Diasuh Dangdut Rhoma Hingga Dewasa





   Rhoma Irama: Sihir Dangdut

Oleh Irfan R.Darajat

Jangan lupakan pesan si Raja Dangdut: cinta, salat, dan silat.

ADISIS KECIL DIAJAK oleh ayahnya menempuh perjalanan sekitar setengah jam dari Kertosono, satu kecamatan di Nganjuk, menuju Jombang, Jawa Timur. Setiba di lokasi tujuan, telah berdiri panggung megah di atas tanah lapang, disemuti banyak orang. Rhoma Irama, si Raja Dangdut, akan tampil malam itu.
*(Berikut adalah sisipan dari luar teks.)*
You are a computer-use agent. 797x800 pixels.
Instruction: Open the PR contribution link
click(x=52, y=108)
Adisis tidak tahu sama sekali siapa penyanyi yang dikagumi ayahnya ini. Tetapi, sepulang dari sana, dengan spontanitas anak kecil, Adisis minta kepada ayahnya untuk dibelikan kostum yang sama persis dengan Rhoma. Rupa-rupanya pengalaman itu terus dia bawa hingga dewasa.
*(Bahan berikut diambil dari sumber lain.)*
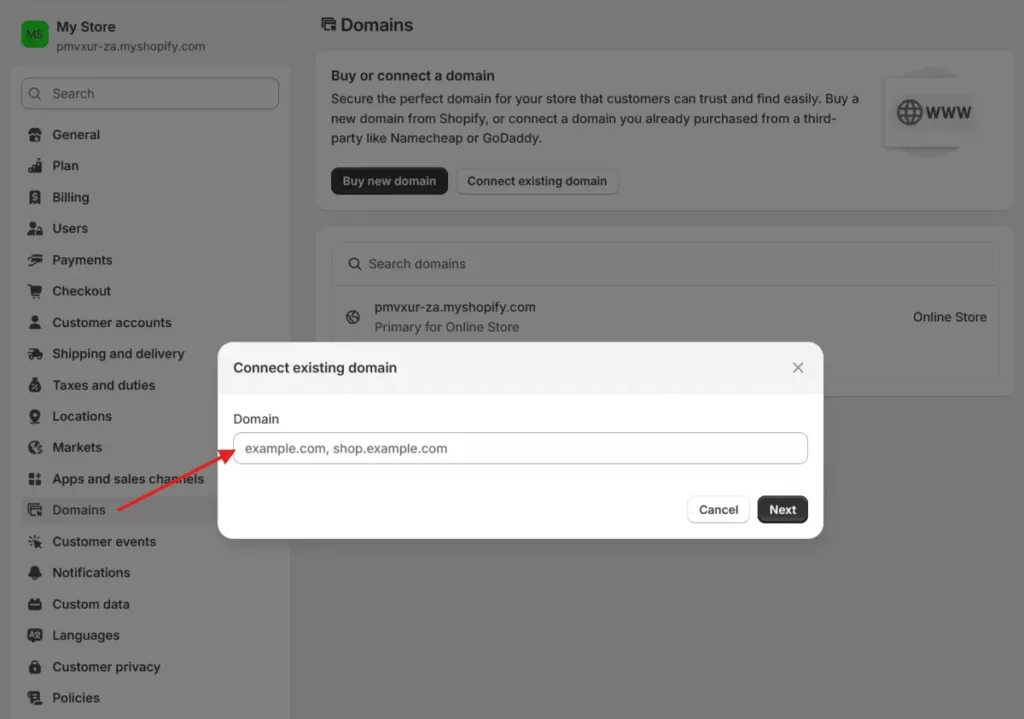The image size is (1024, 719).
Task: Focus the Domain text input field
Action: [520, 448]
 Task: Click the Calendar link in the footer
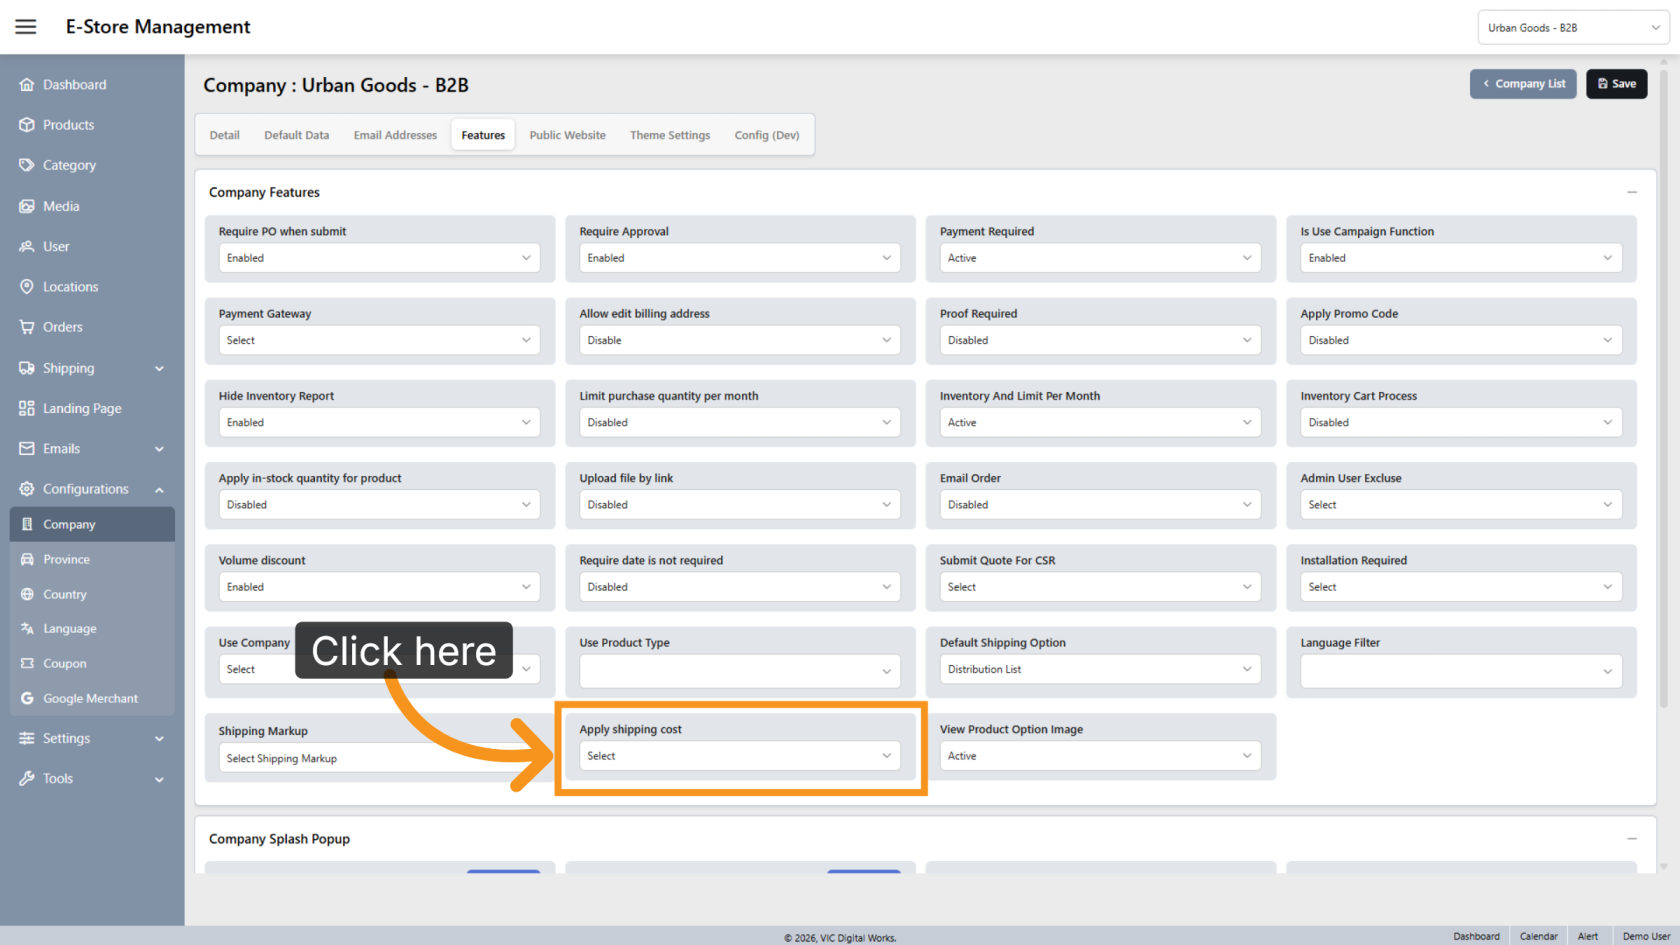[1538, 936]
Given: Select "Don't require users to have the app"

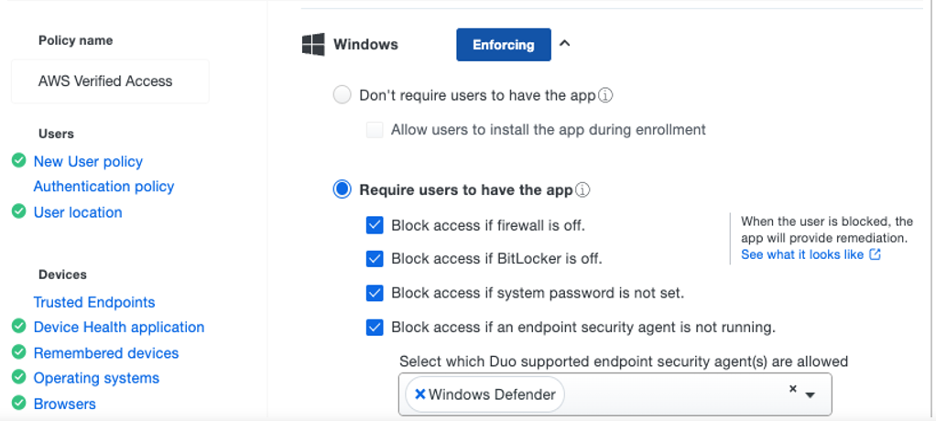Looking at the screenshot, I should coord(342,95).
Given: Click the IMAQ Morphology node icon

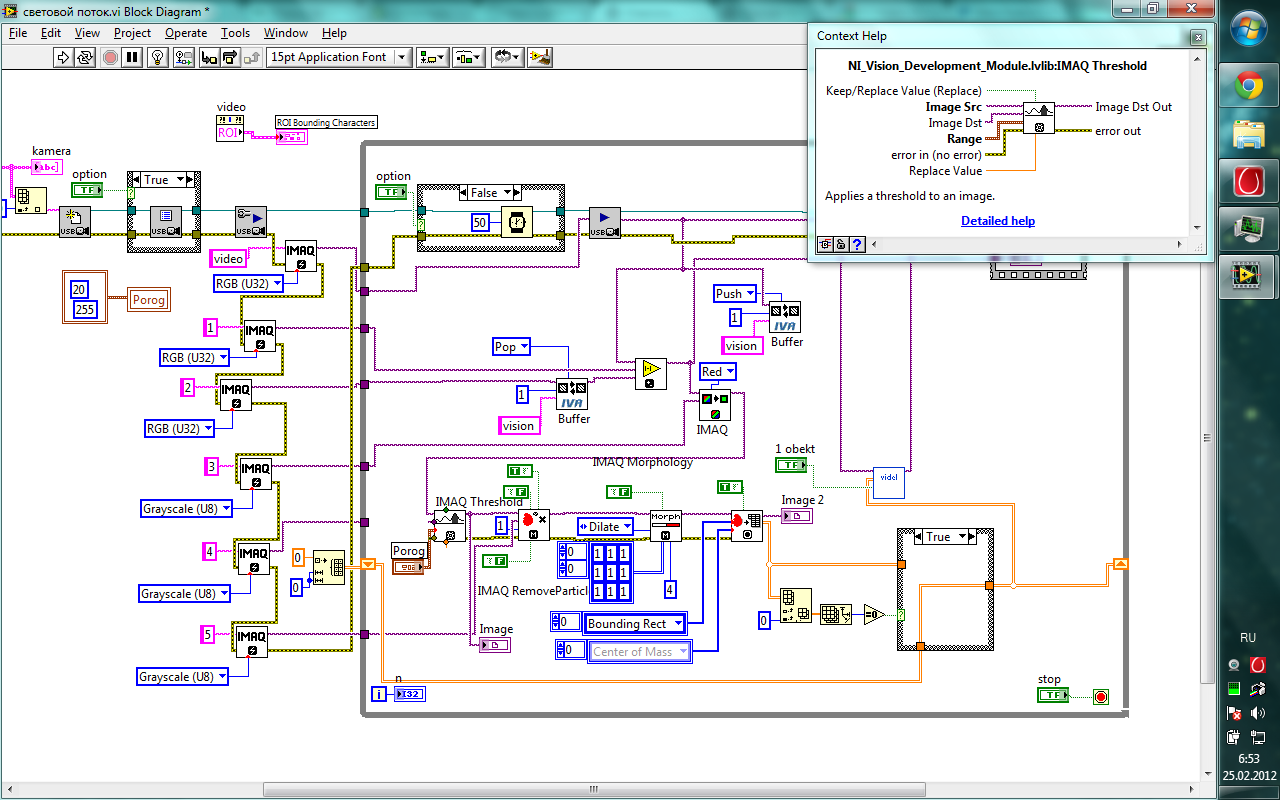Looking at the screenshot, I should pos(665,525).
Mirip putaran balik suatu nasib, entah berkah atau kutukan, saya berjumpa Adisis 24 tahun sekian hari dari peristiwa masa kecilnya itu. Tubuh Adisis telah dikurapi alunan irama dangdut dengan seenaknya sendiri. Kendati, misalnya, 10 dari 10 orang yang kita pilih secara acak tak mengenal Adisis. Atau, katakanlah, ada seseorang yang mengenalnya; itu pun mungkin dari pekerjaannya sebagai pedagang buah. Adisis berkata memang dari awal dia tak punya niatan sedikit pun untuk menggeser takhta si Raja Dangdut. Dia akan cukup puas kalau bisa menjadi Pangeran Dangdut.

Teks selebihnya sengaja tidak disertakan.